Doch noch fliegen die türkischen Bomber. CAPNI verteilt Hilfsgüter in Syrien, nahe der türkischen Grenze, wo bereits Bomben auf christliche Dörfer fielen. Die Helfer wissen nicht, ob sie unter Beschuss weitermachen können. Die Angreifer unterscheiden nicht zwischen Bauern und Kämpfern. Bombardiert Erdoğan überhaupt den IS? Noch beträgt der Abstand zwischen dem nordirakischen Hauptquartier der Hilfsorganisation CAPNI und den Bombenabwürfen 60 Kilometer. Noch haben die Peschmerga keinen Posten verlassen, nur einzelne PKK-Kräfte änderten ihre Position in den Bergen. Doch CAPNI kam bei der mobilen "Hilfe im Feld" schon auf zehn Kilometer an die Einschläge heran.

Und was wird bei alledem aus der Religion? Für die Vertriebenen gehört der Glaube untrennbar zu ihrer Identität und ihrer Würde. Glaube ist im Nahen Osten keine persönliche Sache wie in Westeuropa, sondern tief verwurzelt im Zusammenleben.

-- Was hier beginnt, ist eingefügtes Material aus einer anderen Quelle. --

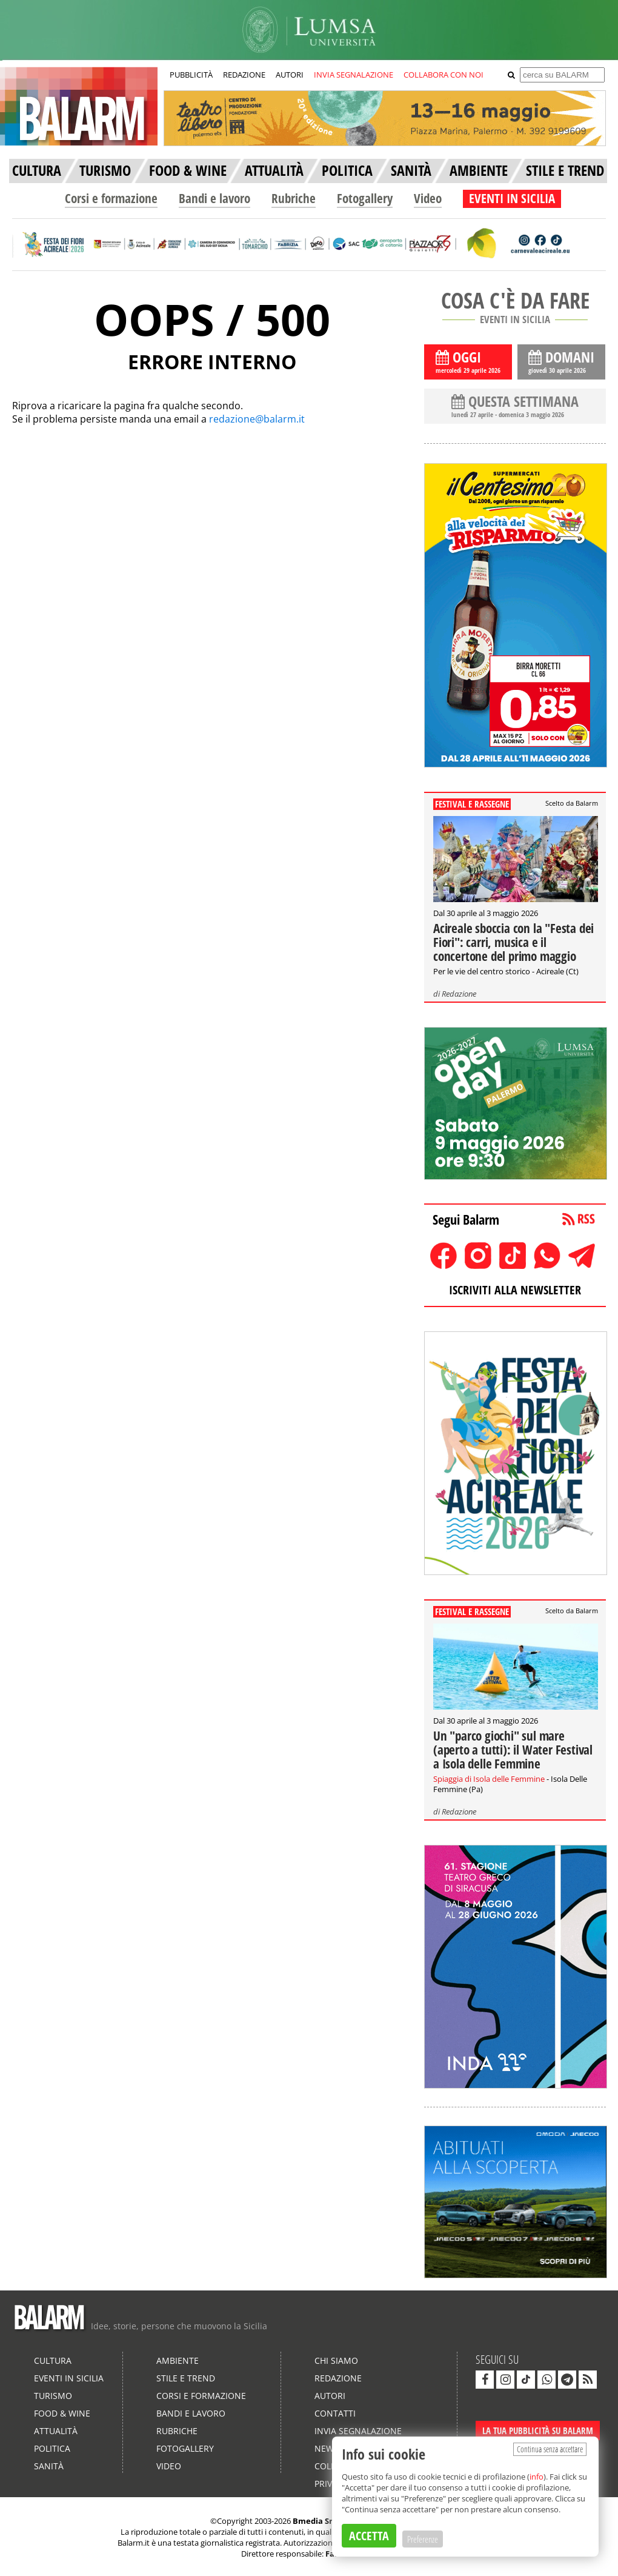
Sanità (49, 2466)
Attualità (56, 2431)
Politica (52, 2448)
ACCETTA (369, 2535)
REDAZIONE (244, 74)
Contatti (335, 2413)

Das lässt sich nicht zurücklassen und auch nicht angesichts des Feindes verleugnen. Beispielhaft dafür steht die Geschichte jenes Christenjungen, der sich in Mossul weigerte, eine Halskette mit Kreuz abzulegen. Daraufhin wurde er von IS-Milizen lebendig begraben.

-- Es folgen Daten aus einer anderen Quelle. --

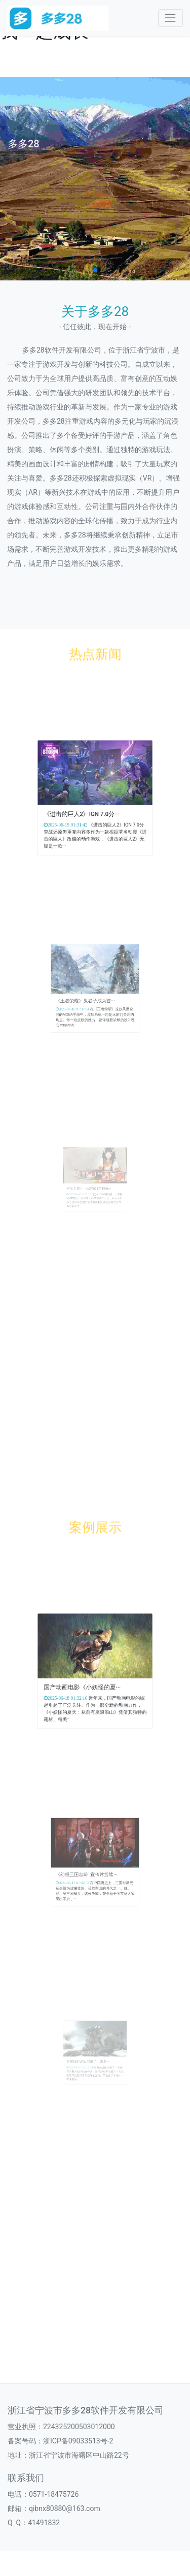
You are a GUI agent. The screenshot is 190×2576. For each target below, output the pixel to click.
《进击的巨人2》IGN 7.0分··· (86, 808)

Auch bei der Religion wird es auf die Kurden ankommen. Viele sind ihrer Herkunft nach Sunniten, einige haben den IS begrüßt, einige kämpfen sogar auf der dunklen Seite. Deshalb fürchten vertriebene Christen und Jesiden sich vor Parteien wie der Islamischen Union Kurdistans (eine Version der Muslimbrüder). Doch Parteien und Regierung im Nordirak verteidigen die religiöse Vielfalt. Youkhana sagt: "Wir hoffen, dass unser Glaube uns helfen wird, uns mit Andersgläubigen zu verbünden. Wir erfahren ja am eigenen Leib, dass die Religion den Frieden fördern muss. Das ist jetzt unsere Aufgabe."

Er weiß, dass sie schwer ist. Vor Jahren hat er erlebt, wie ein Imam im kurdischen Sacho dazu aufrief, Frisöre und Spiritousen-Läden zu attackieren. Daraufhin versammelte sich ein jugendlicher Mob und tat wie geheißen.